--- START ---

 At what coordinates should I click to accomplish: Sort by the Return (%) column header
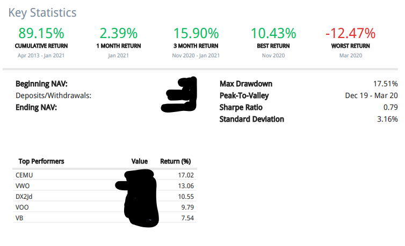tap(176, 161)
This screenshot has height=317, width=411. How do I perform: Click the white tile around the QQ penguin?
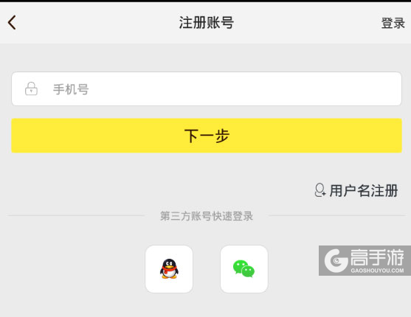169,269
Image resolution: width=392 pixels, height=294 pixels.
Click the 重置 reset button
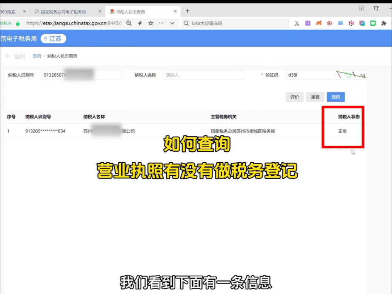(x=315, y=97)
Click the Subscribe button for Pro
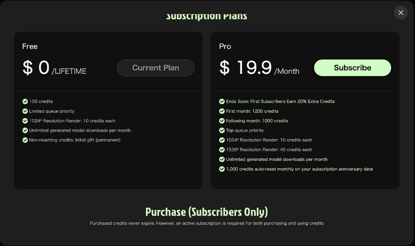This screenshot has height=246, width=415. click(352, 68)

--- END ---

Each line of the listing is to be retyped exactly, and its pictures are to be dropped.

• _ANSWER BOX_
 At what coordinates should I click to accomplish: Sort by the Return (%) column header
tap(176, 161)
This screenshot has height=317, width=411. How do I perform: Click the white tile around the QQ penguin?
169,269
Image resolution: width=392 pixels, height=294 pixels.
Click the 重置 reset button
(x=315, y=97)
Click the Subscribe button for Pro
This screenshot has height=246, width=415. click(352, 68)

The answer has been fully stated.